第277章
溫晚栀被燙到似的收回手,腦子裡卻不受控制地回想着,那些關于莫裡醫生臨床實驗的曝光和抨擊。
電擊診療,催眠……
這些手段聽起來更像是言行逼供,而非心理治療。
“你……”溫晚栀喉嚨有些發哽,“臨床實驗的内容,你是知道的,對嗎?”
薄嚴城收回視線,眼底有些溫柔的神色。
她是在擔心他?
男人一雙骨節分明的手下意識輕輕摩挲着方向盤,淡淡開口:“嗯,這麼擔心的話,就跟我去。
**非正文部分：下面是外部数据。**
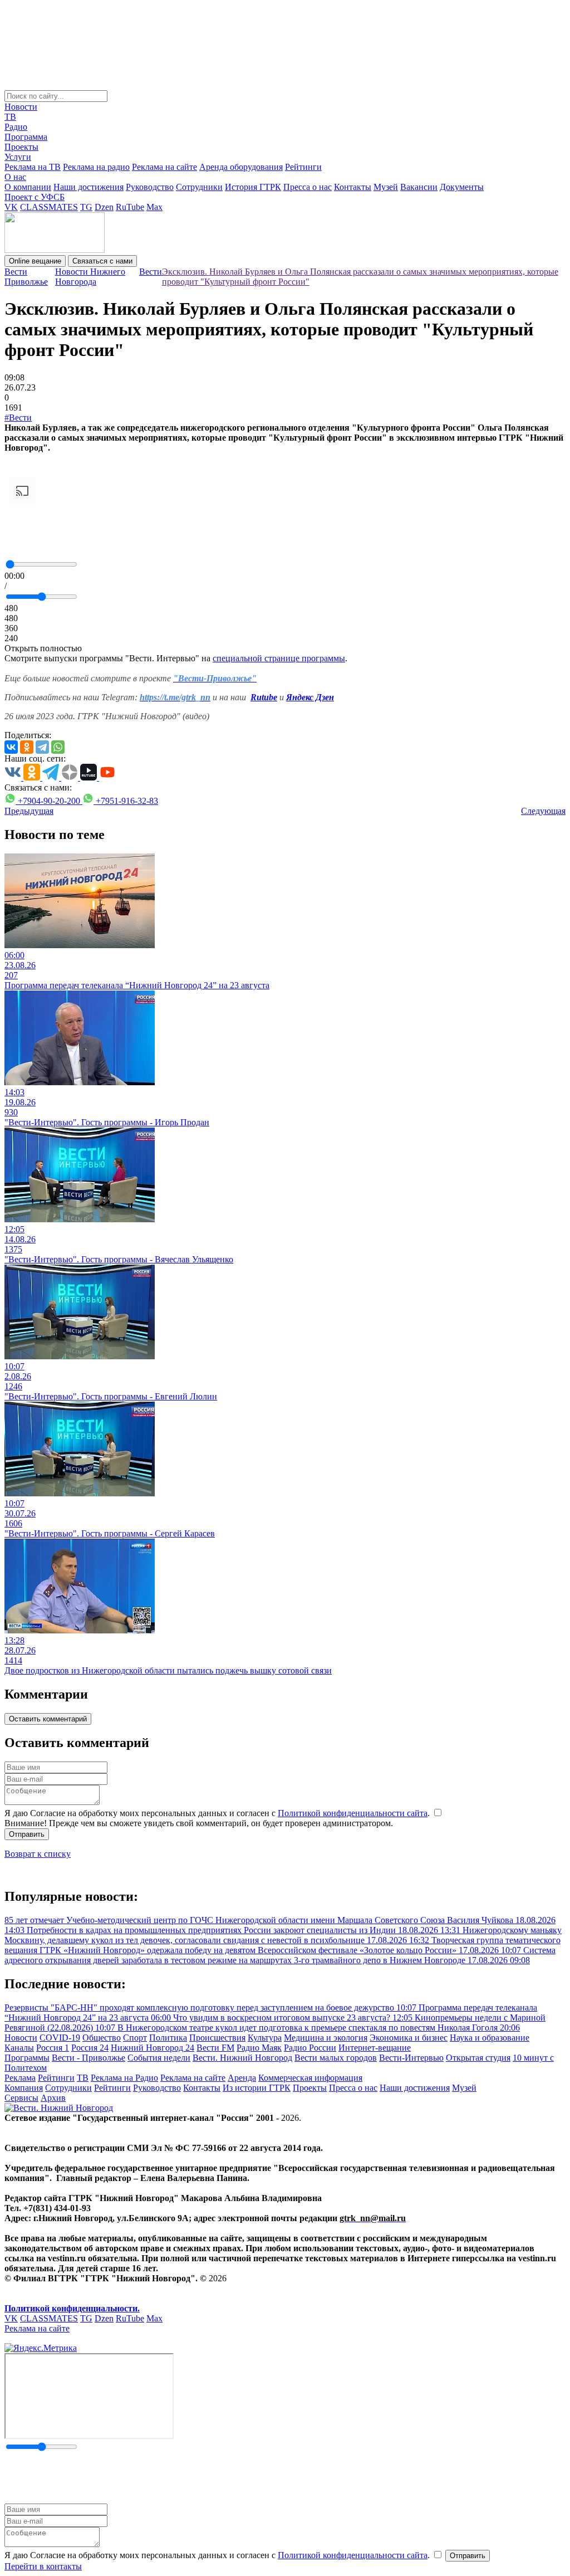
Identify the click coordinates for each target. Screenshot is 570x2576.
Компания (23, 2087)
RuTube (130, 207)
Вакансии (419, 187)
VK (11, 207)
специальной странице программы (279, 658)
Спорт (135, 2037)
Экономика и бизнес (409, 2037)
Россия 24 (90, 2047)
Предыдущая (28, 811)
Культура (265, 2037)
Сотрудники (199, 187)
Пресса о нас (307, 187)
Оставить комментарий (48, 1719)
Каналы (19, 2047)
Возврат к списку (37, 1853)
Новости (20, 106)
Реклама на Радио (124, 2077)
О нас (15, 177)
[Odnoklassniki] (26, 747)
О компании (27, 187)
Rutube (263, 697)
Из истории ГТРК (257, 2087)
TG (86, 207)
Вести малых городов (335, 2057)
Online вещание (35, 261)
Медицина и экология (325, 2037)
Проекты (21, 147)
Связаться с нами (102, 261)
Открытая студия (478, 2057)
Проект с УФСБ (34, 197)
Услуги (17, 157)
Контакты (352, 187)
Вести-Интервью (411, 2057)
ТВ (10, 116)
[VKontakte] (11, 747)
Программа (25, 137)
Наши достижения (88, 187)
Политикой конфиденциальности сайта (353, 1813)
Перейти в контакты (43, 2566)
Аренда (242, 2077)
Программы (27, 2057)
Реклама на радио (96, 167)
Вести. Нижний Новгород (242, 2057)
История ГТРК (253, 187)
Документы (462, 187)
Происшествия (217, 2037)
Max (154, 207)
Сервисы (21, 2097)
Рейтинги (303, 167)
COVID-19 (60, 2037)
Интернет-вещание (374, 2047)
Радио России (310, 2047)
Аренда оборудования (241, 167)
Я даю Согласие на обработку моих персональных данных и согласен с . (218, 1813)
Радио (15, 126)
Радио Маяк (259, 2047)
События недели (158, 2057)
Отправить (27, 1834)
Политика (168, 2037)
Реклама (20, 2077)
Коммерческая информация (310, 2077)
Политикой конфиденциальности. (72, 2308)
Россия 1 (52, 2047)
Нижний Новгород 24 (152, 2047)
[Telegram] (42, 747)
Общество (101, 2037)
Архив (53, 2097)
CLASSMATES (49, 207)
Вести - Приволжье (88, 2057)
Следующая (543, 811)
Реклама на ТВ (32, 167)
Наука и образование (489, 2037)
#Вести (18, 417)
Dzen (104, 207)
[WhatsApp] (58, 747)
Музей (386, 187)
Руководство (150, 187)
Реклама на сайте (164, 167)
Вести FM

”
溫晚栀皺了皺眉頭,後退半步,車子絕塵而去,她似乎聽到了輕輕的笑聲。
盡管薄嚴城曾經做了不少渾蛋事,也讓她痛苦不堪。
但那也是她愛了很久的男人。
想到要眼睜睜看着他在病床上痛苦掙紮,溫晚栀的心還是會擰緊,跳一下都會發痛。
她見過薄嚴城脆弱的樣子,就更覺得,這個像獅子般驕傲而閃耀的男人,就應該在世界的頂端意氣風發。
溫晚栀拍了拍臉,快步趕回辦公室。
好了,清醒一點,還有一大堆工作等着自己。
薄嚴城自己的難關,就讓他自己操心去吧。
黑色庫裡南一路駛向湖畔别墅,路上,薄嚴城回想着溫晚栀的神色,心跳總是不由自主地加快。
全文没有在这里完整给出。